# Películas Interactivas



## DJ DRACO (Mar 25, 2010)

Hola gente abro este post de charla, para conversar un poquito a ver como es que funciona este tema nuevo del cine digital.

el 3D existe hace mil años..pero esto de las peliculas interactivas es realmente nuevo y me gusta la idea:

basicamente funciona asi:

Vas al cine, ingresas tu numero celular a una maquina, y despues mientras la pelicula avanza llama a la gente que esta en la sala, y le pregunta qué hacer entre 2 o 3 opciones..

la gente responde hablandole a los personajes de la pelicula, y la pelicula toma ese rumbo.

saludos.


----------



## kikekike (Mar 25, 2010)

Hola 
Me parece un tema interesante, aunque eso de 
distrarte en medio de la pelicula no me gusta nada,
 ¿se ha probado en algun cine?
saludos


----------



## Yoangel Lazaro (Mar 25, 2010)

DJ DRACO dijo:


> la gente responde hablandole a los personajes de la pelicula, y la pelicula toma ese rumbo.




¿en serio?

Una de dos: 

1) Debo actualizarme e ir al cine
2) Acá no ha llegado esa tecnología

Y creo, seguro, que son las dos  

Espero sus comentarios para saber, de verdad ignoro eso. Pero me sorprende. 

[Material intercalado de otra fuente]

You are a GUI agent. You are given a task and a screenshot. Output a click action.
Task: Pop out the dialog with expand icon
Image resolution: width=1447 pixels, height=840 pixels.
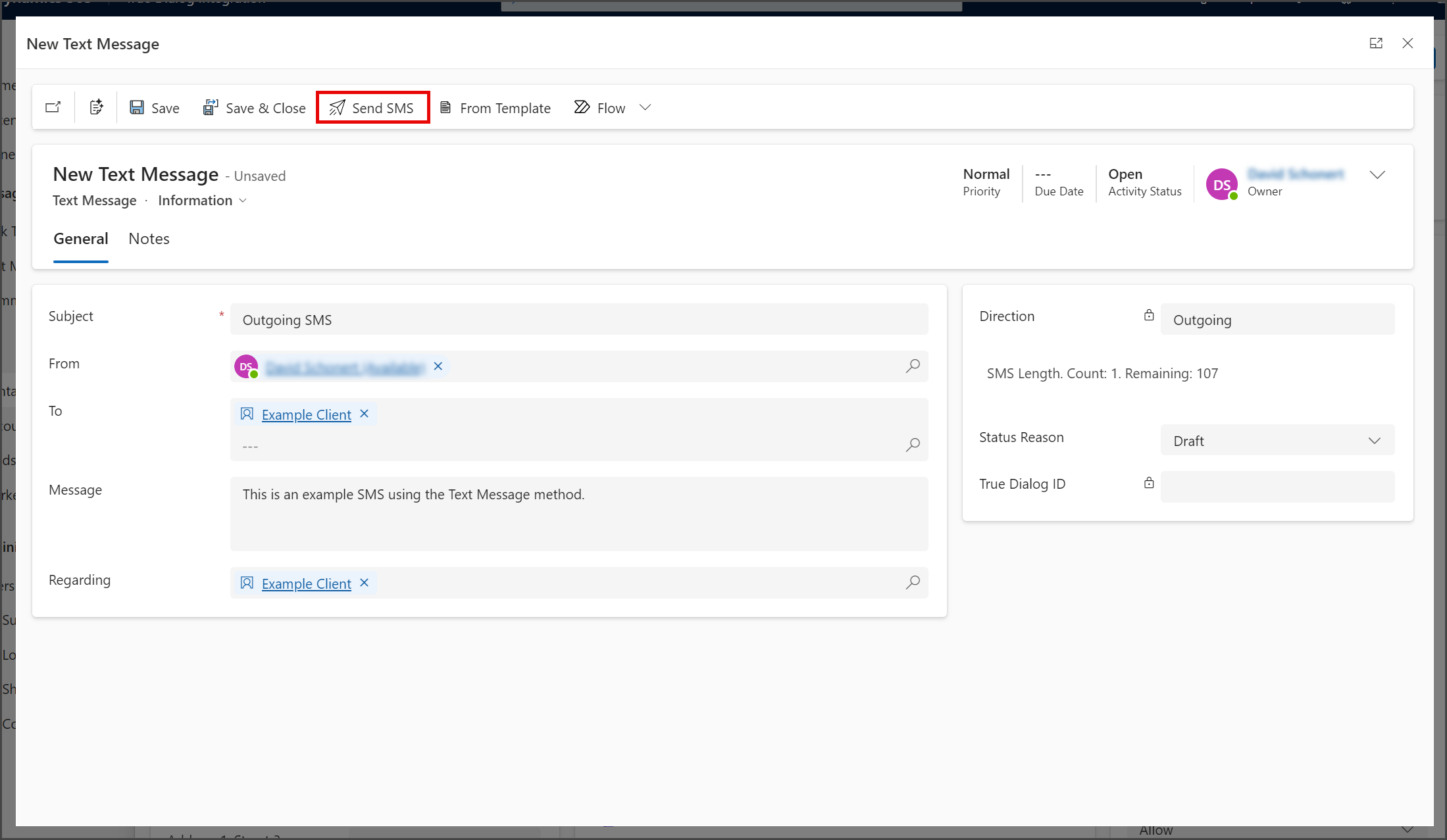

De todas maneras, habrá que ver una pelicula interactiva varias veces para ver si tiene mismo final


----------



## elosciloscopio (Mar 25, 2010)

para eso juegas a un videojuego, que viene a ser lo mismo.
creo que lo han inventado para que envies mensajes de esos carisimos y te suscriban a cosas


----------



## alexus (Abr 3, 2010)

ni idea tenia de eso!! 

aparte nunca voy al cine.

si senti, de lcd, con soporte 3d.

encontre esto, quizas sirva como base para empezar a investigar.


----------



## electrodan (Abr 4, 2010)

Vendría a ser algo como esto -> Google patenta método para crear juegos en Youtube.
La idea no es nueva, viene desde esos libros en los que según lo que eligieras tenías que ir a determinada página.


----------



## borja1234567 (Abr 4, 2010)

Eso se ha hecho toda la vida con los cuentos de ``CREA TU AVENTURA´´  que te preguntaban si ibas por el puente o por el camino y si elegías cualquiera de esas dos tenias que ir a x pagina. Me da ami que eso nunca va a funcionar


----------